What about today’s state of AI across business functions should employees and employers both be careful about and what factors should they optimize more as they get used to these systems?
When it comes to the current state of AI, the focus for both employers and employees should be on value and adoption. First, on value, employers should be aligning across business functions on what value (i.e., outcomes) they are expecting to achieve through the introduction of AI and using this to guide their decision-making when it comes to prioritized AI use cases. Likewise, employees have a perspective on this too, and by asking and listening to employees about where they see the value for their jobs, a company can take this into account in their AI strategy. We investigated these questions with our research and found that the top three outcomes that employees most desire from using AI at work are time savings (save time and help me complete my work more quickly), quality (improve the quality of my work), and efficiency (make boring or repetitive tasks happen faster or more easily).
Second, on adoption, prioritizing use cases aligned to key value drivers will certainly help with adoption, but there is so much more to be done here. Until AI is fully baked into systems and employees are in a position to not really know they are using it, there will be a “people factor” that organizations will need to thoughtfully plan for including a comprehensive organizational change and communications strategy. In our research we’ve observed that employees are not all in the same starting position with their “base mindset” when it comes to AI, meaning that one intervention to improve workforce AI adoption may work for a segment of employees, but another group may need something else to get them to adopt. In our most recent study, we found that the overall top things that would make employees more likely to use AI are control over their data, opportunities to try out the tool, and training and support for using the tool. But again, if we divide the sample up based on different characteristics such as those who have high AI literacy or not, then their “adoption drivers” change (those with high AI literacy want an understanding of the impact of the AI tool, while those with low AI literacy want reward and recognition for using the AI tool).
How can employers drive better AI upskilling and training processes? A few examples of how leading brands do it?
As AI becomes more widely used at work, organizations must invest in AI literacy to ensure all employees are equipped to reap its benefits. Our data show that the most important aspects of AI education are knowing how to use AI to achieve one’s goals and being able to detect when a technology uses AI.

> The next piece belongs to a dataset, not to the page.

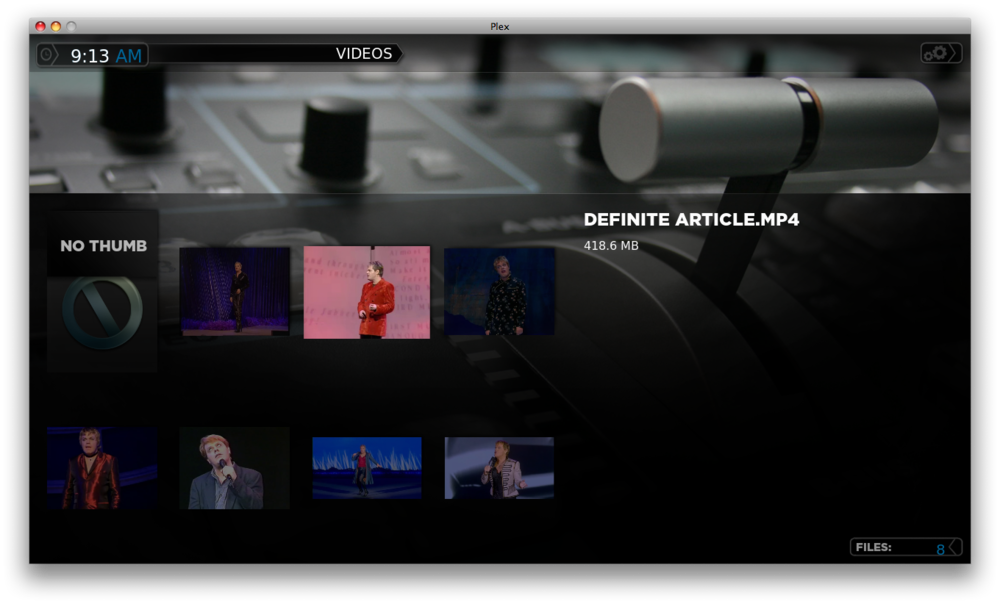Select the thumbnail with red jacket on pink background

click(x=367, y=292)
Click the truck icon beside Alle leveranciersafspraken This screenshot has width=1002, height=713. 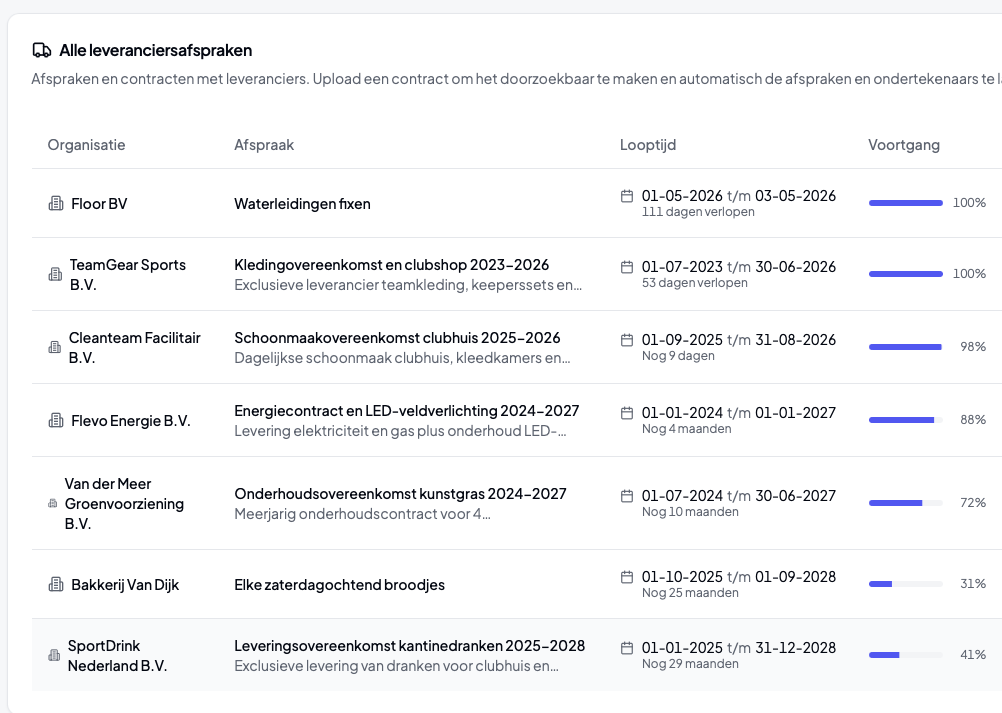[x=42, y=50]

Employers can enhance their AI upskilling and training initiatives through several strategies, such as: providing hands-on experiences for employees to work with AI in practical settings, offering structured training sessions and resource libraries, and sharing success stories about how teams have benefitted from using AI in their work.
A few predictions and top of mind thoughts on the future impact of AI on business and workplace norms before we wrap up?

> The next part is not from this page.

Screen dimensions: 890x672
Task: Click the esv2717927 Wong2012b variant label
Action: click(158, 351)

AI will drive a cultural shift toward continuous learning: Organizations have long struggled with embedding a learning culture, with employees consistently voicing limited time to prioritize learning and development given their day-to-day responsibilities. Given the criticality of AI as a new tool and technology along with the pace of its ongoing advancement, organizations have to focus on cultivating a culture that truly values learning and implementing practices that really allow employees to continuously learn. Creating an environment where employees feel empowered to explore AI technologies, ask questions, and share feedback will become as critical as the technology itself.
- AI business impact results will inform use case prioritization: So far, businesses have largely focused on “low hanging fruit” use cases, those easiest to implement and with perhaps the lowest risk; however, those selection criteria do not necessarily translate to the greatest employee or organizational value. While there have been minimal studies demonstrating tangible evidence of the anticipated positive impact of AI, this body of research will grow over time, offering a more data-driven and informed way to prioritize AI use cases going forward.

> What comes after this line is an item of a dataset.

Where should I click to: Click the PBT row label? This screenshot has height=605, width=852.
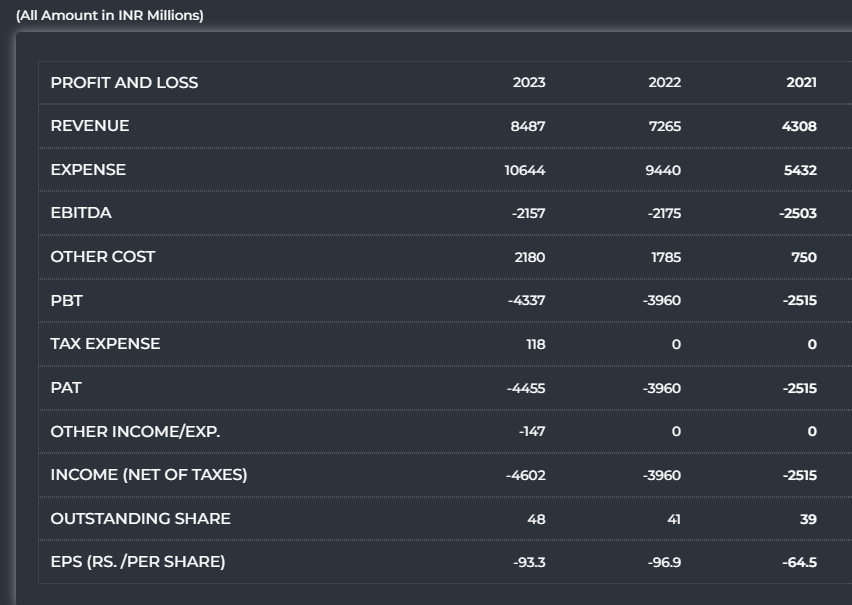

- AI usage will eventually be normalized and commonplace: The results of our research show large variability in employees’ experiences with AI and conflicting attitudes towards those who use it. These findings exemplify the moment in time we find ourselves in, where AI is front and center as something novel and people are grappling with making sense of it. In the not too distant future, AI use cases will be more seamlessly implemented, where the fact that a tool or system is enabled through AI won’t be called out so clearly, allowing for it to be relegated to a technology “under the hood” and the focus to shift back to the outcomes workers achieved, not how they achieved them.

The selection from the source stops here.